> _SOURCE TEXT_:
** START **
The Department of Health and Human Services made grant awards totaling $290,000 to one territory and four tribes under the Residential Energy Assistance Challenge Option Program (REACH) for FY 2007. This is the twelfth distribution of REACH funds.

Three of the tribal winners and the one territory received an additional $10,000 for energy efficiency education proposals that met specified standards.

INDIAN TRIBES/TRIBAL ORGANIZATIONS

AND TERRITORY REACH AWARDS:
       $290,000

Karuk Tribe (California)

Grand Traverse (Michigan)

Pueblo of Jemez (New Mexico)

Tulalip Tribes (Washington)

Northern Mariana Islands

KARUK TRIBE    $50,000

(ALASKA)

The tribe plans to work with elementary school children to educate them on energy safety and conservation. This effort includes the development of a coloring book designed to teach young students about the importance of residential energy conservation. The Junction Elementary School will work with participating students and their families to develop an individual "residential energy conservation plan" that includes health and safety features, with guidance from LIHEAP and the Karuk Housing Authority. An additional effort is being made to reach out to tribal elders to educate them on the proper use of space heaters and electric blankets, the annual cleaning of swamp coolers, and ways to maintain health and comfort in the home while conserving energy.


GRAND TRAVERSE BAND OF OTTAWA & CHIPPEWA INDIANS   $60,000*

(MICHIGAN)

The primary focus of the tribe's REACH program will be the prevention of carbon monoxide poisoning. As the price of home heating surges, tribal members seek low cost alternatives to heat their homes, which often pose safety risks such as fire and personal injury. The tribe will provide outreach to tribal elders on carbon monoxide hazards, as well as services to detect possible carbon monoxide risks. The benefits and services will include heating equipment, chimney inspections and cleanings, inspection of wood burning stoves, and identification of ventilation problems in the selected homes.

 *Includes $10,000 for energy efficiency education


PUEBLO OF JEMEZ    $60,000*

(NEW MEXICO)
** END **
> _INFORMATION SHOWN_:
** START **
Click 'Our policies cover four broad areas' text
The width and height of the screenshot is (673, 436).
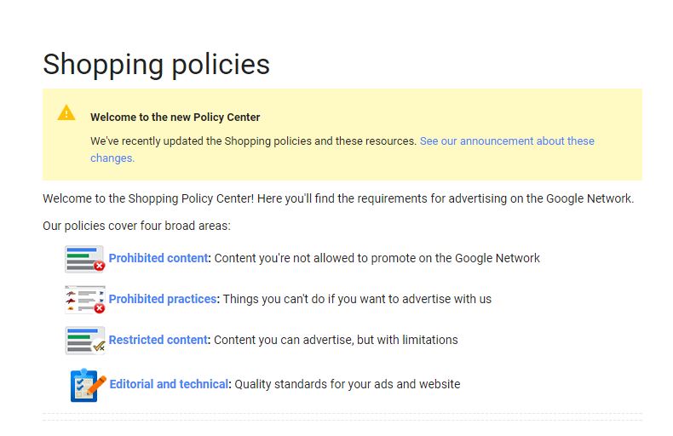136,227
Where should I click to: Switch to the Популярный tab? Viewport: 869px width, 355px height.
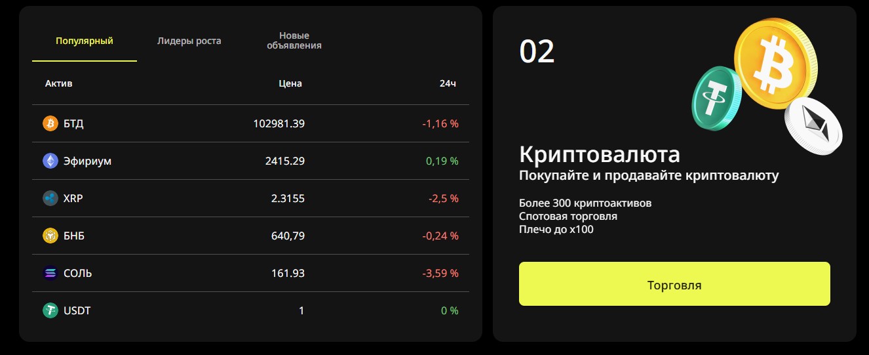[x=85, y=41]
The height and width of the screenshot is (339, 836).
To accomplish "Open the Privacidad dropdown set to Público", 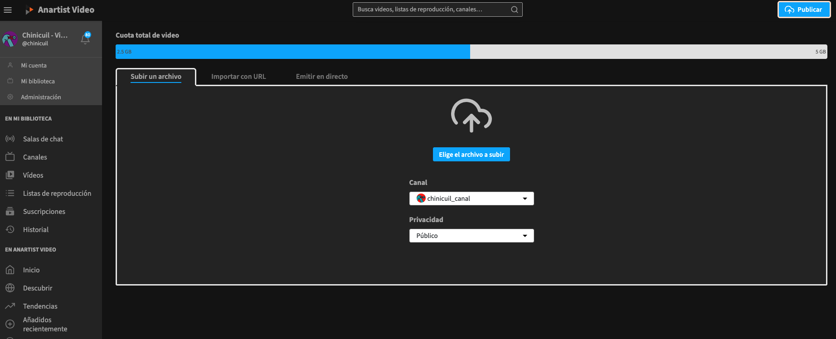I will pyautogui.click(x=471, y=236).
** END **
** START **
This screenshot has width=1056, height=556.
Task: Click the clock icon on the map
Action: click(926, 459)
** END **
> _WHAT YOU ARE ASKED TO DO_: Copy out the text on the REACH grant awards in full, word for word.

> _TASK SOLUTION_:
The Department of Health and Human Services made grant awards totaling $290,000 to one territory and four tribes under the Residential Energy Assistance Challenge Option Program (REACH) for FY 2007. This is the twelfth distribution of REACH funds.

Three of the tribal winners and the one territory received an additional $10,000 for energy efficiency education proposals that met specified standards.

INDIAN TRIBES/TRIBAL ORGANIZATIONS

AND TERRITORY REACH AWARDS:
       $290,000

Karuk Tribe (California)

Grand Traverse (Michigan)

Pueblo of Jemez (New Mexico)

Tulalip Tribes (Washington)

Northern Mariana Islands

KARUK TRIBE    $50,000

(ALASKA)

The tribe plans to work with elementary school children to educate them on energy safety and conservation. This effort includes the development of a coloring book designed to teach young students about the importance of residential energy conservation. The Junction Elementary School will work with participating students and their families to develop an individual "residential energy conservation plan" that includes health and safety features, with guidance from LIHEAP and the Karuk Housing Authority. An additional effort is being made to reach out to tribal elders to educate them on the proper use of space heaters and electric blankets, the annual cleaning of swamp coolers, and ways to maintain health and comfort in the home while conserving energy.


GRAND TRAVERSE BAND OF OTTAWA & CHIPPEWA INDIANS   $60,000*

(MICHIGAN)

The primary focus of the tribe's REACH program will be the prevention of carbon monoxide poisoning. As the price of home heating surges, tribal members seek low cost alternatives to heat their homes, which often pose safety risks such as fire and personal injury. The tribe will provide outreach to tribal elders on carbon monoxide hazards, as well as services to detect possible carbon monoxide risks. The benefits and services will include heating equipment, chimney inspections and cleanings, inspection of wood burning stoves, and identification of ventilation problems in the selected homes.

 *Includes $10,000 for energy efficiency education


PUEBLO OF JEMEZ    $60,000*

(NEW MEXICO)